Selain itu, pembaruan ini juga membawa peningkatan dalam manajemen akses kamera. Administrator kini memiliki kendali yang lebih granular berkat adanya pengaturan Group Policy baru. Pengaturan ini memungkinkan konfigurasi dua mode baru, yaitu Multi-App Camera dan Basic Camera. Mode Multi-App Camera memungkinkan beberapa aplikasi mengakses kamera secara bersamaan, sementara Basic Camera membatasi akses hanya untuk satu aplikasi pada satu waktu, memberikan fleksibilitas dan keamanan tambahan tergantung kebutuhan.

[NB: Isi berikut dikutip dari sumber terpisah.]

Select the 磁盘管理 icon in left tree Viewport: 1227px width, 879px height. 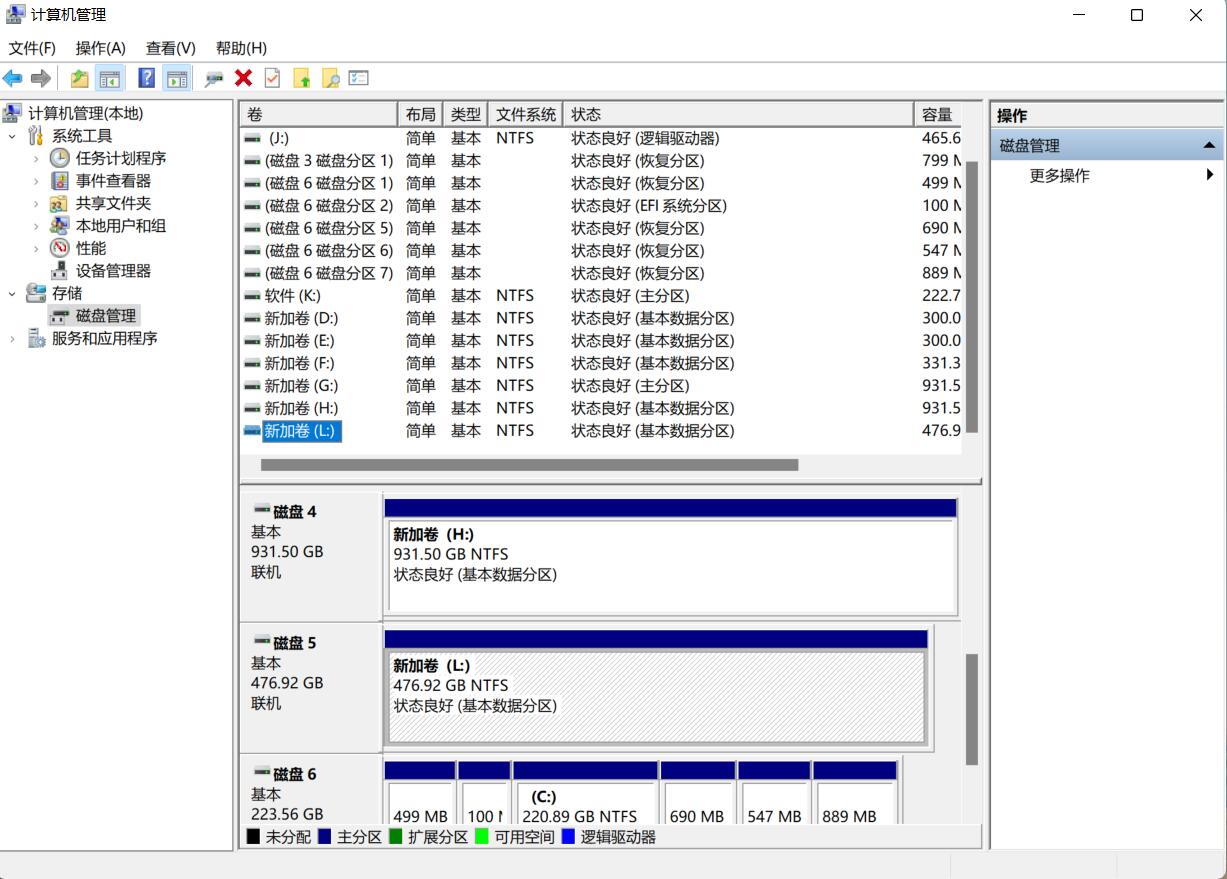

Manajemen kamera yang lebih canggih ini sangat relevan di era di mana kolaborasi virtual dan konferensi video menjadi bagian tak terpisahkan dari pekerjaan sehari-hari. Dengan kontrol yang lebih baik, perusahaan dapat memastikan bahwa data sensitif yang diakses melalui kamera tetap aman dan hanya digunakan oleh aplikasi yang berwenang.
Pemبaruan Windows 11 ini juga menyajikan pengalaman Windows Update yang diperbarui. Pengguna kini memiliki opsi untuk menunda pembaruan hingga 35 hari dengan memilih tanggal akhir penundaan secara spesifik pada kalender. Ini memberikan kontrol lebih besar kepada pengguna untuk menjadwalkan waktu instalasi pembaruan yang tidak mengganggu alur kerja mereka, terutama bagi mereka yang bekerja dengan jadwal ketat atau membutuhkan stabilitas sistem yang berkelanjutan.
Peningkatan dalam manajemen pembaruan ini merupakan respons Microsoft terhadap masukan pengguna yang menginginkan fleksibilitas lebih dalam mengelola proses update. Dengan kemampuan menunda pembaruan hingga lebih dari sebulan, pengguna dapat lebih leluasa merencanakan waktu yang tepat untuk menginstal pembaruan tanpa khawatir akan potensi gangguan atau ketidaksesuaian dengan perangkat lunak lain yang sedang digunakan.